Message ID | 20200526195123.29053-5-axboe@kernel.dk (mailing list archive) |
---|---|
State | New, archived |
Headers | show |
Series | Add support for async buffered reads | expand |
On Tue, May 26, 2020 at 01:51:15PM -0600, Jens Axboe wrote: > Normally waiting for a page to become unlocked, or locking the page, > requires waiting for IO to complete. Add support for lock_page_async() > and wait_on_page_locked_async(), which are callback based instead. This wait_on_page_locked_async() is actually in the next patch, requiring some back and forth to review. I wonder if this and the next patch could be merged to have the new API and callers introduced together? > allows a caller to get notified when a page becomes unlocked, rather > than wait for it. > > We add a new iocb field, ki_waitq, to pass in the necessary data for this > to happen. We can unionize this with ki_cookie, since that is only used > for polled IO. Polled IO can never co-exist with async callbacks, as it is > (by definition) polled completions. struct wait_page_key is made public, > and we define struct wait_page_async as the interface between the caller > and the core. > > Signed-off-by: Jens Axboe <axboe@kernel.dk> Acked-by: Johannes Weiner <hannes@cmpxchg.org>
On 5/26/20 3:59 PM, Johannes Weiner wrote: > On Tue, May 26, 2020 at 01:51:15PM -0600, Jens Axboe wrote: >> Normally waiting for a page to become unlocked, or locking the page, >> requires waiting for IO to complete. Add support for lock_page_async() >> and wait_on_page_locked_async(), which are callback based instead. This > > wait_on_page_locked_async() is actually in the next patch, requiring > some back and forth to review. I wonder if this and the next patch > could be merged to have the new API and callers introduced together? I'm fine with that, if that is preferable. Don't feel strongly about that at all, just tried to do it as piecemeal as possible to make it easier to review.

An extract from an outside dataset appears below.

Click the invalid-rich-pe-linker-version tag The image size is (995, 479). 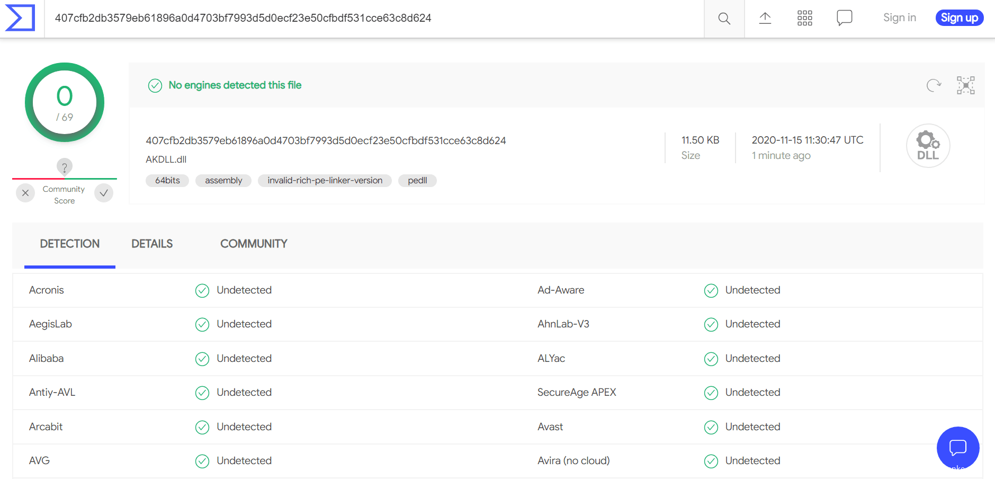(x=325, y=181)
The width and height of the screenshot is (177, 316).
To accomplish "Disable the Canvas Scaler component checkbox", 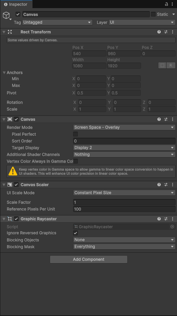I will [x=16, y=185].
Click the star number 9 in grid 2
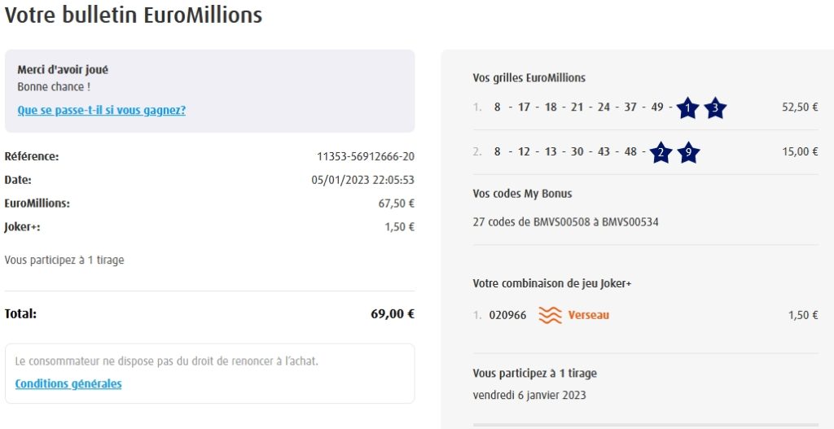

On Tue, May 26, 2020 at 04:01:07PM -0600, Jens Axboe wrote: > On 5/26/20 3:59 PM, Johannes Weiner wrote: > > On Tue, May 26, 2020 at 01:51:15PM -0600, Jens Axboe wrote: > >> Normally waiting for a page to become unlocked, or locking the page, > >> requires waiting for IO to complete. Add support for lock_page_async() > >> and wait_on_page_locked_async(), which are callback based instead. This > > > > wait_on_page_locked_async() is actually in the next patch, requiring > > some back and forth to review. I wonder if this and the next patch > > could be merged to have the new API and callers introduced together? > > I'm fine with that, if that is preferable. Don't feel strongly about > that at all, just tried to do it as piecemeal as possible to make > it easier to review. Not worth sending a new iteration over, IMO.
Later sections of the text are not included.